= Short problem A =
Substitute "donut chart" for "pie chart" in the rows below, and write the rows out again with nothing else altered.

= Text passage =
--- BEGIN ---
Modern Banking in India
Modern banking in India began in the middle of the 18th century. Among the earliest banks were the Bank of Hindustan, established in 1770, which was later liquidated between 1829 and 1832, and the General Bank of India, established in 1786 but failed in 1791. The oldest and largest bank still in existence today is State Bank of India. It started as the Bank of Calcutta in June 1806 and was renamed the Bank of Bengal in 1809. It was one of the three presidency banks established during British rule, the other two being the Bank of Bombay in 1840 and the Bank of Madras in 1843. In 1921, these three banks were merged to form the Imperial Bank of India, which later became the State Bank of India in 1955 after India gained independence. Before the establishment of the Reserve Bank of India in 1935 under the Reserve Bank of India Act, 1934, the presidency banks and the Imperial Bank performed many functions similar to a central bank.
In 1960, SBI was given control over eight associated state banks under the State Bank of India (Subsidiary Banks) Act, 1959. These associate banks were eventually merged with SBI on 1 April 2017, creating the largest bank in India and significantly improving its global ranking. As of 2025, SBI ranks 163rd on the Fortune Global 500 list. The Indian government also nationalised 14 major private banks in 1969, including Bank of India, and later nationalised six more private banks in 1980. These nationalised banks became the backbone of India’s banking sector because of their large branch networks and dominant role in lending.
--- END ---
= Data for this exercise =
--- BEGIN ---
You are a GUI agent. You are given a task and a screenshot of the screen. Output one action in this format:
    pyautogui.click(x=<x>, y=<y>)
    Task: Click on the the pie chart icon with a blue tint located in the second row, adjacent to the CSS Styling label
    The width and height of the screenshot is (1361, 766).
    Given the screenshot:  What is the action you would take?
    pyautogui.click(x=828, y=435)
--- END ---
= Short problem B =
From the text on modern banking in India, repeat word for word the stretch from "In 1960, SBI" through "role in lending.".

= Expected answer A =
You are a GUI agent. You are given a task and a screenshot of the screen. Output one action in this format:
    pyautogui.click(x=<x>, y=<y>)
    Task: Click on the the donut chart icon with a blue tint located in the second row, adjacent to the CSS Styling label
    The width and height of the screenshot is (1361, 766).
    Given the screenshot:  What is the action you would take?
    pyautogui.click(x=828, y=435)

= Expected answer B =
In 1960, SBI was given control over eight associated state banks under the State Bank of India (Subsidiary Banks) Act, 1959. These associate banks were eventually merged with SBI on 1 April 2017, creating the largest bank in India and significantly improving its global ranking. As of 2025, SBI ranks 163rd on the Fortune Global 500 list. The Indian government also nationalised 14 major private banks in 1969, including Bank of India, and later nationalised six more private banks in 1980. These nationalised banks became the backbone of India’s banking sector because of their large branch networks and dominant role in lending.